I derive my data from the notarial documents that recorded the process of granting power of attorney. I am in the process of copying or digitizing approximately one thousand “letters of attorney” from the Archivo Histórico Judicial de Oaxaca and the Archivo Histórico de Notarias de Oaxaca. Although highly formulaic, these documents record important information: who sought to grant power of attorney, to whom, and for what purpose. I have begun a pilot in cooperation with Emory’s Center for Digital Studies (ECDS) that includes approximately 250 of these records. I culled data from the documents across many categories in an excel sheet, and then with Sara Palmer from ECDS, simplified the data into a relational database that expressed the names and places of origin of the grantors and grantees of power of attorney, as well as the date and place of the document’s production (in short, the categories are: places, people, events).
Nicholas Shapiro
My collaborator, Bill McKenna, and I are bringing atmospheric data from the Global Forecasting System. The slice of this large data set that we will be focusing on relates to wind direction and wind velocity from sea level up to 30,000 feet. The data is publicly accessible and updated four times a day, yet understanding the data, as Bill knows, takes years of intense and intimate work and experimentation. On an instrumental level this information is important to us because we are working on a project lead by the artist Tomas Saraceno to develop solar balloon travel as a viable means of transportation. It is the only hydrocarbon-free means of flight. The wind travels in different directions at different altitudes. So, with a flight path visualization, solar aeronauts could alter their altitude to catch winds of different directions and hone in on a specific destination. Think about how this simple visualization could humanize the sea of air above us, enabling the viewer to imagine where she could go with simply the power of the sun and wind. Think about how this calculated submission to elemental forces could provide alternatives to the prevailing ethos of engineering that aim to overcome nature. Imagine that you could trace backwards the breathe you just inhaled to see where it was before it entered your body, how might that knowledge re-situate your place in the world and your politics?

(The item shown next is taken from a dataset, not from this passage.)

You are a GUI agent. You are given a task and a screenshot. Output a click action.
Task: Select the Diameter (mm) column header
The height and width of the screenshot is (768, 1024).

David J. Kim, Jim Casey, and Labanya Mookerjee
Our data comes from the Colored Conventions Project, a collaborative group that brings new digital life to the buried records and extraordinary history of 19th-century African American conventions. National and state conventions spanned sixty years, engaging thousands of Black leaders and participants in debates and calls for racial justice. Though they speak to contemporary issues of equality, access, and activism, they have received little scholarly or public attention.
We aim to change that partly through three areas of data. First, we have a Convention Name Index (csv file) that lists the names, residences, and attendances of 3-4,000 convention delegates. Second, the CCP Corpus (plain text) contains 1,400 transcribed pages of minutes from 40 conventions. Third, we have the CCP Catalog (csv file) that tracks 142 conventions as events (place, date, type, host religious affiliation, etc) and as publications (publisher, place, date). All of these are in-progress. Eventually we expect to have more than 5,000 names and 200 conventions in 31 states.
The data help us raise important and challenging questions. What activist communities emerged in the conventions? Do certain communities correspond with certain topics at different meetings? Did those networks develop by area or can we visualize any patterns of mobility for Black leaders across periods of slavery and Reconstruction-era racial oppression? Early visualizations are promising, but deriving data from the minutes risks reproducing the erasure of women’s crucial roles in the conventions. Women are named rarely or just in the aggregate, as in “the Ladies of Sacramento”. How do we account for these silences that resound in our data?
Miriam Posner
New Zealand’s libraries and archives (like those of many countries) primarily use Library of Congress Subject Headings (LCSH) to organize their materials. Since these subject headings are widely used, they allow institutions to share records and organize information uniformly. However, LCSH also impose a Western (and specifically American) worldview on the materials they categorize. For New Zealand’s Māori community, the LCSH proved unacceptable for describing cultural materials.
In response, a group composed of library and information science professionals and Maori experts began in 2000 to develop an alternate classification scheme: the Ngā Ūpoko Tukutuku, or Māori subject headings, which comprise the dataset that I’m bringing to the workshop. Where LCSH begin from Western categories of knowledge (philosophy, world history, history of the Americas, etc.), the Māori subject headings encode Māori ways of relating to the universe. For example, the most general headings are Wairua (the spiritual), Tinana (the physical), and Hinengaro (the psychological/mental).
What would a visualization of the Māori subject headings look like? The headings, encoded in XML, form a hierarchy that seems amenable to a network visualization, similar to the LCSH Galaxy (http://cads.stanford.edu/lcshgalaxy/) produced by Stanford Unviersity and the Library of Congress. If the LCSH terms form a galaxy, what alternate galaxy might we see when we visualize the Māori subject headings?